Becoming A Stay At Home Mom? Consider This First
There are so many decisions to be made when a new little family member enters your world. Should you buy a bigger house? Or turn the home office into a nursery? Should you start a college fund for the child, like, yesterday? Should kids eat gluten? Clearly, being a parent is extremely overwhelming. Then there is this other decision many working moms face: do you continue to work when you have kids? Some moms believe that the answer is easy—whether they decide to work, or not. But life is really never the same again once you have a child, and while there is no right or wrong choice when it comes to continuing your career or being a stay at home mom, both will come with surprises. When you’ve been used to working five (or seven) days a week for years on end, suddenly not doing that spurs a lot of other unexpected changes. Here are things to consider before becoming a stay at home mom.
Is your career your identity?
Really ask yourself how much your identity is wrapped up in your career. If it’s a lot, well, quitting work can cause an identity crisis, and even some depression and anxiety. You’re used to you the career woman, not you the mama. Making that identity transition can be an emotional roller coaster.
Could you take classes in the meantime?
Would it be possible, while you’re a stay at home mom, to take some online classes that would give you an edge over the competition when you do go back into the work force? If so, it’s worth doing, and can provide a life-line.
Would you be able to go back?
Do you plan on going back to work when your kids are grown? If the answer is yes, how difficult would it be to go back? Is your industry the type that changes so rapidly that, leaving it for even a year puts you more like five years behind? These are important things to consider. Or perhaps you do the type of work that you can come and go from, as you please.
Could you work from home?
Would you be able to work from home? Even part time? This is an excellent solution for a lot of moms who want to be with their children, but can’t or don’t want to give up their careers. You’d be surprised at how often companies are willing to make these compromises for mothers. Even if you can work half of the day from home, and half at the office, you’ll feel involved in your children’s lives and not spend too much on childcare.
Kids can be nasty bosses
Just know that you’re leaving a battle and walking into a war zone. Children will be, in their own way, some of the toughest bosses you’ve ever had. There is nothing easy about being a stay at home mom, and children do not abide by a 9 to 5 schedule.
Can you handle minimum adult interaction?
Your kids will be your only social interaction all day! Just prepare for that. Maybe Skype or Facetime friends whenever you can.
Is this about money or the care?
If being a stay at home mom is about not spending money on childcare, do the math: you may lose more money this way than if you’d still worked, and paid for a nanny. And there are ways to have a nanny and still feel close to your kids.

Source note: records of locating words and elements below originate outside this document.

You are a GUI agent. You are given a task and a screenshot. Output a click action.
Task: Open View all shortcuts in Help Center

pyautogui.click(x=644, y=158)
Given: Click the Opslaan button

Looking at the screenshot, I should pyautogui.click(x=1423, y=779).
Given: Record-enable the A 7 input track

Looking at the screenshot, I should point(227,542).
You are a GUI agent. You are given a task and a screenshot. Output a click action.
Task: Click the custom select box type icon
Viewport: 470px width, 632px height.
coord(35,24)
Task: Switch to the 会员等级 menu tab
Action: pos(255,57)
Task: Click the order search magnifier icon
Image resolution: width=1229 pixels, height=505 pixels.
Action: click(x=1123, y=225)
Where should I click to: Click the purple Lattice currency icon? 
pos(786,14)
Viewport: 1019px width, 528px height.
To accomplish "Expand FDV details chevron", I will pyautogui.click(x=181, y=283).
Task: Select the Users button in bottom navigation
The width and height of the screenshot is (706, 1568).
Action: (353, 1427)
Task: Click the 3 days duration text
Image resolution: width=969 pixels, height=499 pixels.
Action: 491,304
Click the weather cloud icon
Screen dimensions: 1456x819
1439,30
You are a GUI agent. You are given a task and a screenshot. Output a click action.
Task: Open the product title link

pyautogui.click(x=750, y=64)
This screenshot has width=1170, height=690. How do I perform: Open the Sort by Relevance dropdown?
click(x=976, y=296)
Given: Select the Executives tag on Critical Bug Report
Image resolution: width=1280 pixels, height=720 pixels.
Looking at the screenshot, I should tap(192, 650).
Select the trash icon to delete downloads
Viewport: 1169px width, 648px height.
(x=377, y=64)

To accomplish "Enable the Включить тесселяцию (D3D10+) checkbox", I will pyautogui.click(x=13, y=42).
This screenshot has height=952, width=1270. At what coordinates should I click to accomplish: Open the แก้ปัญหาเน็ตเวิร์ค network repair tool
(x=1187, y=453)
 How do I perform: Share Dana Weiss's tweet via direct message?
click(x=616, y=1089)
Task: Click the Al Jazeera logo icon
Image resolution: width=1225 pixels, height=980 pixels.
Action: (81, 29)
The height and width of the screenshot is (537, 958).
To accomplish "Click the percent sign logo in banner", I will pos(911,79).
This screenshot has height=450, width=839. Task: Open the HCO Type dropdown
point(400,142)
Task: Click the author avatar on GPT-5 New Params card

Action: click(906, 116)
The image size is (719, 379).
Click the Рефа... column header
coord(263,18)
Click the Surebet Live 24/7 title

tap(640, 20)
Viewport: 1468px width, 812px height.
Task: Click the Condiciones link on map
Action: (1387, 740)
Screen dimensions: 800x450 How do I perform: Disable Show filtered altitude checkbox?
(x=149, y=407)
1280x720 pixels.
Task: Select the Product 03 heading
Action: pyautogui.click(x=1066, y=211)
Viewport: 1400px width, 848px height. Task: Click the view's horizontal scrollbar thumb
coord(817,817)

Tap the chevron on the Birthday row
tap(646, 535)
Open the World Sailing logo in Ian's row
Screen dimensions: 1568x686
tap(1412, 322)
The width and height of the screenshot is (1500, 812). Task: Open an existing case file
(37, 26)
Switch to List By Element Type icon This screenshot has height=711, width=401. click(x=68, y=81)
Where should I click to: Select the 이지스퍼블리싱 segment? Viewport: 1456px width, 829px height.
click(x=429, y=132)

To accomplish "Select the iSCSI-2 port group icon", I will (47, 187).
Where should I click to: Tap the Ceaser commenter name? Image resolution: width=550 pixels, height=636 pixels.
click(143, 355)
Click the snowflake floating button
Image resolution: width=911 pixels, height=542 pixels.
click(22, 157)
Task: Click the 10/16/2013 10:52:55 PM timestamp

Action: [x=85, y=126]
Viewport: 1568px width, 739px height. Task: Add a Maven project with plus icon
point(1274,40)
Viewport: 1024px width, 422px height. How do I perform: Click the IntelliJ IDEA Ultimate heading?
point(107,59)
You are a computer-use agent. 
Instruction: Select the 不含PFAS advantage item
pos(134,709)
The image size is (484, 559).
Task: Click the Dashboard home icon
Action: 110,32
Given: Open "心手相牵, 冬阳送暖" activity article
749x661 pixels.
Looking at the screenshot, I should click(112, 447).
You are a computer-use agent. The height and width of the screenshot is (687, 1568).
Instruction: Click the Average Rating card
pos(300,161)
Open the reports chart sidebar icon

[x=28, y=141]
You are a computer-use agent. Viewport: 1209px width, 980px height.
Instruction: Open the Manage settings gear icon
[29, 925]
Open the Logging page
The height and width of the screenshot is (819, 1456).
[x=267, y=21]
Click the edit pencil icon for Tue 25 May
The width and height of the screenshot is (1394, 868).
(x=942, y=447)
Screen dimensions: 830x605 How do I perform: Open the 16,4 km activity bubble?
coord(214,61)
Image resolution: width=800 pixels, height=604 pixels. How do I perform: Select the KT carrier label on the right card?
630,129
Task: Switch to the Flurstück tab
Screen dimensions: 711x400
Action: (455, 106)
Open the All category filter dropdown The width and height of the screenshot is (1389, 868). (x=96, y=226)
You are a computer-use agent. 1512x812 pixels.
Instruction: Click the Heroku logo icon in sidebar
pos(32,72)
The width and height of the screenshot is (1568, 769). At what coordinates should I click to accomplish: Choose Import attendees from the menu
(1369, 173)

You’ll wear sweats for a long time
Just a heads up, you’ll be living in sweat pants and yoga pants. You’ll have ambitions of putting on cute outfits but something will literally always get in the way, and you’ll quickly realize that children and mommyhood has a way of destroying all cute outfits.
Your day vs your partner’s day
At first, you may feel a disconnect from your partner because he comes home from the world of offices and meetings and spreadsheets and clients, and you’ve been in the world of diapers and cartoons and stackable snack cups.
Are you comfortable with one income?
Make sure that you two can afford to have only one income. Take a good look at your expenses, and make clear plans on how things will need to change if you only have one income.
And with not having your own income?
You, personally, will need to ask yourself how you feel about not making your own money, and spending the money your partner makes. Yes, you’re a couple, and it’s all community money but, if we’re being honest, there is some pride at stake.
Is this in the prenup?
What happens if you and your partner do not stay together? That could mean that you quit work to raise his children, and one day you no longer have access to all of his funds, and your chances at getting a new job are limited due to all your time off. It’s a good idea to have some clause in the prenup regarding how you’d be compensated if this were to occur.
Is your career your social life?
Ask yourself if your career has been your main source of a social life all of this time. If it has then, you could find yourself feeling rather lonely as a stay at home mom. You may want to join social groups with other stay at home mamas.
Have something else that’s yours
Make sure that you have some other sort of group, hobby, volunteer work, or ritual that gives you an identity outside of motherhood. You’ll need this desperately when your kids leave the nest one day!
Society may judge you
You may find that your friend group dwindles slightly. Some career women—especially those that don’t have kids—have a hard time relating to stay at home moms. It’s a shame because, if they made a little effort, they’d realize you’re still you and nothing has changed. But just be ready for this potential shift.